La Crescenta Presbyterian Church is a striking church building constructed in 1923. This is one of the older congregations in the valley, first meeting in the 1880s. In the congregation's early years, it shared facilities with the elementary school as did the Episcopalians who later built St. Luke's. La Crescenta Presbyterian Church is located at 2902 Montrose Avenue.

Crescenta Valley Community Regional Park is a diverse recreational area serving residents of La Crescenta. From 1934-1957, part of the land was privately owned by the German-American League and was named Hindenburg Park after former German President Paul Von Hindenburg. The park hosted German cultural events in addition to several pro-Nazi rallies. In 2016, a “Welcome to Hindenburg Park” sign was erected at Crescenta Valley Community Regional Park, sparking controversy within the community. After significant debate and encouragement from The Jewish Federation of the Greater San Gabriel and Pomona Valleys, the sign was taken down.

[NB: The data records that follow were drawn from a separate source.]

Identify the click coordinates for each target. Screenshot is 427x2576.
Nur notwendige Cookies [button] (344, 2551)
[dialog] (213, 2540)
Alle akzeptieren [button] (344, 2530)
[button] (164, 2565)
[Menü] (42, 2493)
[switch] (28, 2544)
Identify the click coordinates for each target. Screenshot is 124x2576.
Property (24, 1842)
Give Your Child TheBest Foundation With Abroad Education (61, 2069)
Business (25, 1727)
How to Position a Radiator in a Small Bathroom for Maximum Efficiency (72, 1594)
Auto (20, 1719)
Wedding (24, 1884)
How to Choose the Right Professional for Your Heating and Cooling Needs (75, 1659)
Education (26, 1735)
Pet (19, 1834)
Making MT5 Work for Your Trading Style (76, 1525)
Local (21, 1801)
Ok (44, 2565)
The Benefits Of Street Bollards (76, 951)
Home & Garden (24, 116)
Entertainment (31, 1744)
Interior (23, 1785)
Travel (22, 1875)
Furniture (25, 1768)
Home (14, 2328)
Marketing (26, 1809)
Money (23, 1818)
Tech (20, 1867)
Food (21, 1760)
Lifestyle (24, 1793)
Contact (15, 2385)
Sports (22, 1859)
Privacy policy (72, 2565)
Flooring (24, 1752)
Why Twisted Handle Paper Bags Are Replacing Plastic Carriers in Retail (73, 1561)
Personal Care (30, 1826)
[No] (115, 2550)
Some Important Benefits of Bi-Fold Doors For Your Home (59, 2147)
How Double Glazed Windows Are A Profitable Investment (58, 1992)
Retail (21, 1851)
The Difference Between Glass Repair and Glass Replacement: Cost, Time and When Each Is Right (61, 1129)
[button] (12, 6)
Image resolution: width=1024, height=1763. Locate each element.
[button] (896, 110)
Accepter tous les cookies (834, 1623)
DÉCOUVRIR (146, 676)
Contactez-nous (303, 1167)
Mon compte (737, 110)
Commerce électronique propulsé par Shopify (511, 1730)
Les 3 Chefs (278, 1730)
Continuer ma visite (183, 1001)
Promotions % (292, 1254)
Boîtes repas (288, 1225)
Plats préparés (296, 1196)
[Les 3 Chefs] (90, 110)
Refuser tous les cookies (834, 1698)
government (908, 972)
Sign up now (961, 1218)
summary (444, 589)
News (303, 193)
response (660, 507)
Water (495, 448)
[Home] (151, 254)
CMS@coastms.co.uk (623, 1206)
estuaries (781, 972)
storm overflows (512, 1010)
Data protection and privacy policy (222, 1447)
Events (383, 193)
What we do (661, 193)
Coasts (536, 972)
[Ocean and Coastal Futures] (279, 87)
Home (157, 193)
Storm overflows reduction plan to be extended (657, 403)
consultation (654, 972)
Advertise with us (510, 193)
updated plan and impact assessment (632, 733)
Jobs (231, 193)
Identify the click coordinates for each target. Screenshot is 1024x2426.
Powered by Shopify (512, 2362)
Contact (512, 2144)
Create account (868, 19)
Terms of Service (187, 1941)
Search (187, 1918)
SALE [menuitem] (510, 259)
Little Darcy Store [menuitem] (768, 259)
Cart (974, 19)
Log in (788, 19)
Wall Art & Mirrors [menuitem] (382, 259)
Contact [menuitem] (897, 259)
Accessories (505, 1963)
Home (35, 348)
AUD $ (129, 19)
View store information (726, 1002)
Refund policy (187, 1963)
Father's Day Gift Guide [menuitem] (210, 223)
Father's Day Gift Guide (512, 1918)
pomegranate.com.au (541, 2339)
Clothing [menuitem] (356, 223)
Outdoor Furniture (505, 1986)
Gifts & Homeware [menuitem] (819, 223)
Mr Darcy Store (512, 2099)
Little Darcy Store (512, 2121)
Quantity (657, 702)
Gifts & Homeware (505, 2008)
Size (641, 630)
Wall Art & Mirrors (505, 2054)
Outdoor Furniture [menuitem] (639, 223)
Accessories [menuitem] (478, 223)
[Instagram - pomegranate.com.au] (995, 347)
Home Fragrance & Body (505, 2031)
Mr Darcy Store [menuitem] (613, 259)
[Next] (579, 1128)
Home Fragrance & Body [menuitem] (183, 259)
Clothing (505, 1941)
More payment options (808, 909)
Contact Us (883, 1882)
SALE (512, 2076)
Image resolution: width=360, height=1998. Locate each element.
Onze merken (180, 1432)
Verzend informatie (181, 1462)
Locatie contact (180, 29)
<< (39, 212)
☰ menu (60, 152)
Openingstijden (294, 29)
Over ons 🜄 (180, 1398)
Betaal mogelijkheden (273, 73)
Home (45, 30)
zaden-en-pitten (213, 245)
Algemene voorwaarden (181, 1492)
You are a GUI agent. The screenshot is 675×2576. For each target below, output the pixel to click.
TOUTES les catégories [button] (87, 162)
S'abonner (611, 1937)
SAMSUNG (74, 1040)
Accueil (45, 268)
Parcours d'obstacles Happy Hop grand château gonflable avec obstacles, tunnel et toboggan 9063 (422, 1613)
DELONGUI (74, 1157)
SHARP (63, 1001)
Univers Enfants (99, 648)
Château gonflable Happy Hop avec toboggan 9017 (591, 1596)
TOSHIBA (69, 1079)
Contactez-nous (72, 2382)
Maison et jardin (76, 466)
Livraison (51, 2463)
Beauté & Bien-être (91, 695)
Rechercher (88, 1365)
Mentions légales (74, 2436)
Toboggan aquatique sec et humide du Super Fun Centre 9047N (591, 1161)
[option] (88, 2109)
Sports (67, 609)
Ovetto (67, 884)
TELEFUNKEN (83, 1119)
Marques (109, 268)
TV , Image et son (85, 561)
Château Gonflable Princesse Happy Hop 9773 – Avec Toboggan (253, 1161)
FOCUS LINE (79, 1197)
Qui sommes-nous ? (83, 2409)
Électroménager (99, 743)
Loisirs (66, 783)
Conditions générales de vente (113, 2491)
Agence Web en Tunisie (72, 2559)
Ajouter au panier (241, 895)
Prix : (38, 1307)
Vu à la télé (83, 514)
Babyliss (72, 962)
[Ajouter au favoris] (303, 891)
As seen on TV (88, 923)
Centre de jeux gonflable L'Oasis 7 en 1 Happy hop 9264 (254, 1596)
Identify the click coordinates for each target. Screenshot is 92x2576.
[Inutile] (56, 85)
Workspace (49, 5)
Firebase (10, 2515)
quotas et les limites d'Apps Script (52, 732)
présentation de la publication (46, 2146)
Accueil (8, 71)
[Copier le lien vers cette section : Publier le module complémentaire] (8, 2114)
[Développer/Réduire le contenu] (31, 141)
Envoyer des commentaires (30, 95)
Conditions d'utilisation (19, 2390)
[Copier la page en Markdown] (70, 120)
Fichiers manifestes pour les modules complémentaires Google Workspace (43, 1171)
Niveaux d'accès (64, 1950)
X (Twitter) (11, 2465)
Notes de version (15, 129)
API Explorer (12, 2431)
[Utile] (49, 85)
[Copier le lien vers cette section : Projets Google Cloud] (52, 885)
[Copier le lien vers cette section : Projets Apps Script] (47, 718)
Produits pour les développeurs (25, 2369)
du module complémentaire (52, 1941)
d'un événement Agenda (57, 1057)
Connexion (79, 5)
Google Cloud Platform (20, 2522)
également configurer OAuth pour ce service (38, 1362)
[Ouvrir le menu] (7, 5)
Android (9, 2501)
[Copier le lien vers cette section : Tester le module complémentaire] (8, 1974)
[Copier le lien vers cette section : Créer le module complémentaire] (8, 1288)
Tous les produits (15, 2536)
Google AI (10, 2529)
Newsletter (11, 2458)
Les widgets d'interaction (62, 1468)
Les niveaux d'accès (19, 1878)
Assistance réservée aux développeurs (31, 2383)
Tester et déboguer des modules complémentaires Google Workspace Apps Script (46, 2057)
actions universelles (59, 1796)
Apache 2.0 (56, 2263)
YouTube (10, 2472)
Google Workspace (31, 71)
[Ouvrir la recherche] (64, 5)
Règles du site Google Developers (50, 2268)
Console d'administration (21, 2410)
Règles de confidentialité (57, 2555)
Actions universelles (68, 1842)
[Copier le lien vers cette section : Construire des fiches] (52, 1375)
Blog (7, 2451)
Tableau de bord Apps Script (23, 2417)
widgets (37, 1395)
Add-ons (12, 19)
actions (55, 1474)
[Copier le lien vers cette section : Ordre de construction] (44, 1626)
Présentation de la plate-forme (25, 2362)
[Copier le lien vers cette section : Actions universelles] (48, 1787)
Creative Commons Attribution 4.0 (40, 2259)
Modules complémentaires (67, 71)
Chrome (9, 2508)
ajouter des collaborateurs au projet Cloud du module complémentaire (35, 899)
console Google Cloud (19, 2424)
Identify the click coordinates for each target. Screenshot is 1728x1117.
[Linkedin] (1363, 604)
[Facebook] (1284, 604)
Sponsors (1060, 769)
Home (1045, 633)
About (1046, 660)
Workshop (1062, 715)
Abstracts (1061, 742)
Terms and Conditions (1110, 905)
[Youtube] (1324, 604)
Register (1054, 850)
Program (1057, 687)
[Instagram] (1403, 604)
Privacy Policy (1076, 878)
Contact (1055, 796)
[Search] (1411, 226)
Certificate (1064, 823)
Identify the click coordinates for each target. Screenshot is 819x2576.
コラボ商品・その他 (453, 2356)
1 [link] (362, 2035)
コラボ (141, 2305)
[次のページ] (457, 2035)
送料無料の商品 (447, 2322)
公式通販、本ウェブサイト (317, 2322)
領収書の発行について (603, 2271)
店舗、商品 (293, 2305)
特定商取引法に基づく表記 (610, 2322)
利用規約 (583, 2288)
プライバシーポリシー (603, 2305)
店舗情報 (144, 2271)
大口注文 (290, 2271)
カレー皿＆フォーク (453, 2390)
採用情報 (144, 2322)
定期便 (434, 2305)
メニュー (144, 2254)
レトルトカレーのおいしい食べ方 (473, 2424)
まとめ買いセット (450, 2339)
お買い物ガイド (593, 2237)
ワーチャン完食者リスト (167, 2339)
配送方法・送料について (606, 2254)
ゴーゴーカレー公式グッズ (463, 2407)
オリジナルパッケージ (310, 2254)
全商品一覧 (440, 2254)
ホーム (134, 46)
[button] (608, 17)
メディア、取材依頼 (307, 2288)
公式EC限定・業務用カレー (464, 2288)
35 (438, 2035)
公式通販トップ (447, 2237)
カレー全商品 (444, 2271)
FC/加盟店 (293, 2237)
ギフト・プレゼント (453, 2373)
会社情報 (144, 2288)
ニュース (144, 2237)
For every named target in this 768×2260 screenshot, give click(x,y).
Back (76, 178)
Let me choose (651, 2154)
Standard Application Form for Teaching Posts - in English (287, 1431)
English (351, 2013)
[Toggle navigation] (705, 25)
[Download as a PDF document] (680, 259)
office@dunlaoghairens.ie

Pickens Canyon Park, situated at the intersection of Briggs Boulevard and Foothill Boulevard, is a small community space. The park is a remembrance of the early days of settlers in La Crescenta. Within the park are plaques remembering Colonel Theodore Pickens. He settled in what is now La Crescenta in 1871, where he claimed ownership of the forests and water sources, exploiting the resources for profit. Pickens Canyon Park also honors Dr. Benjamin Briggs, who settled in 1881 and was responsible for establishing the community's first streets, schools, and churches, as well as giving the valley its name, La Crescenta.